Bullard, receiving The Albatross Award, an ignoble geophysical prize. (By permission of Scripps Institution of Oceanography, UC San Diego.)

Bullard, receiving The Albatross Award, an ignoble geophysical prize.
(By permission of Scripps Institution of Oceanography, UC San Diego.)

Edward Bullard’s conversion to plate tectonics in 1959 made him an early adopter of the theory. Although Wegener and others had made their continental drift proposals early in the 20th century, the bulk of the geoscience community didn’t switch until around 1967. For seven or eight years, Bullard was one of a handful of prescient scientists who saw the crust as a dynamic feature. But his conversion was only cautiously expressed.

Although his work in theoretical geophysics, heat flow from the crust, and magnetic field generation were his greatest triumphs, Bullard’s signature contribution to plate tectonics was a map of the continents that cleared up one of the uncomfortable issues that made some geologists balk at the notion that continents once fit snuggly together in Pangaea.

In 1965, Bullard constructed a map that fit the continents together without the huge gaps and overlaps that had plagued earlier researchers when they drew maps of Pangaea.   It was a simple remedy. Rather than using today’s coastlines as the outlines of continents, Bullard mentally drained the oceans, exposing the continental shelves, then he graphically connected the enlarged continents into Earth’s earlier supercontinent. The fit went from a sloppy cartoon to an almost perfect reconstruction.

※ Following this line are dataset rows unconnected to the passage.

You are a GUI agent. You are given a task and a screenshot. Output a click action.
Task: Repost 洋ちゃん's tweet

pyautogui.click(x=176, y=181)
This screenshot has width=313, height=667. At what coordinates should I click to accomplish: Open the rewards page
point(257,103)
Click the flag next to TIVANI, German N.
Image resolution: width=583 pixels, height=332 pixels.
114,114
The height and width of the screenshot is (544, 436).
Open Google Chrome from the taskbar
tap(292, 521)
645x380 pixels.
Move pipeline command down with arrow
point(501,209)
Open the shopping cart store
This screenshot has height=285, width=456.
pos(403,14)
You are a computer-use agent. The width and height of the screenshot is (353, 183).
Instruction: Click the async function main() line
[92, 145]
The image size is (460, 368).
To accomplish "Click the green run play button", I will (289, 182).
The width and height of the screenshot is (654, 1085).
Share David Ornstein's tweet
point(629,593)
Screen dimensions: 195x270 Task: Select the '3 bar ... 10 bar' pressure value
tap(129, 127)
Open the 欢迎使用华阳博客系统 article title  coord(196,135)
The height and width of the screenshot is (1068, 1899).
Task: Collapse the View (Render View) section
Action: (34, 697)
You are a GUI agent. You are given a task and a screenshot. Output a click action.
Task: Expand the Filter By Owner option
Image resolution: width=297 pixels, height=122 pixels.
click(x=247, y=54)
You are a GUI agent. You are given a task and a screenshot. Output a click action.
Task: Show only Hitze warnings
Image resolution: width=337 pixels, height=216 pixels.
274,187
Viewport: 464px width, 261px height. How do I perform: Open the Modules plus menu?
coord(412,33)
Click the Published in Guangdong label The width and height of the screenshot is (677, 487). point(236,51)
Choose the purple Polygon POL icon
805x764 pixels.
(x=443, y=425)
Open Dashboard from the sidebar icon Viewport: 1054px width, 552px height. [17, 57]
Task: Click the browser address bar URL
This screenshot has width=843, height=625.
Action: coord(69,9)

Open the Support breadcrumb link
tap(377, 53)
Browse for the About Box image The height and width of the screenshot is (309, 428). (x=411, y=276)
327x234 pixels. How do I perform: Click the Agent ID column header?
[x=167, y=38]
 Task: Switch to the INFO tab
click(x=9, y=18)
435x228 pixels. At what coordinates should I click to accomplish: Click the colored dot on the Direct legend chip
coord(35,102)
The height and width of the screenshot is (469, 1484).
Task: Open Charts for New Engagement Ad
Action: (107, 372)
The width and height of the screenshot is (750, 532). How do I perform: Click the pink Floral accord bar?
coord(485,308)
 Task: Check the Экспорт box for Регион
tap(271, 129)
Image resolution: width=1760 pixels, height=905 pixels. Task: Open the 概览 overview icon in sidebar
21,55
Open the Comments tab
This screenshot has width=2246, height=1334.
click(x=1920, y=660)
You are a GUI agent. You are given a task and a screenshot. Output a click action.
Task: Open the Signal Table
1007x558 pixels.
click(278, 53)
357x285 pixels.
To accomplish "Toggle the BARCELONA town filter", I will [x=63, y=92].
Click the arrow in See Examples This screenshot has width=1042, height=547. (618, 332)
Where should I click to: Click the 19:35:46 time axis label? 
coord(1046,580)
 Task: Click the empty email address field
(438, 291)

From Fit of the Contients, 1965 - part of Bullard's calculation that reconstructed Pangaea

From Fit of the Contients, 1965 – part of Bullard’s calculation that reconstructed Pangaea

In a paper written with JE Everett and AG Smith, The Fit of the Continents around the Atlantic, Bullard found that the best least squares fit of the outlines of the continents falls upon the steepest slope of the continental shelf. The authors believed that the fit of South America to Africa, Greenland to Europe, and North America to Greenland and Europe was so good they could “not be due to chance.”  As the paper states,

“Only two explanations have been proposed for the approximate fit of the continental blocks; either the fit is due to chance similarities, and is on a par with the similarity of the coast of Italy to a boot, or the continents were once united and have separated with the formation of the Atlantic Ocean. Other explanations are hard to find, they would involve similar processes carving similar shapes on the two sides of the ocean. It is difficult to decide by statistical theory alone whether two continental edges fit more closely than would be expected by chance.” – Bullard, Everett, and Smith (1965), “The Fit of the Continents around the Atlantic”, Philosophical Transactions of the Royal Society of London A.

Bullard and his colleagues conclude the paper by indicating that the evidence sides with continental fragmentation as the creator of the Atlantic. But even late in 1965, it was a tough sell so they nuanced their result. Bullard wrote that verification of the fit as part of a previous supercontinent would come with a comparison of stratigraphy, structure, mineral age dating, and remnant rock magnetism. He was right.

Bullard, et al., the mathematical fit of South America and Africa, 1965.

Bullard, et al., the mathematical fit of South America and Africa, 1965.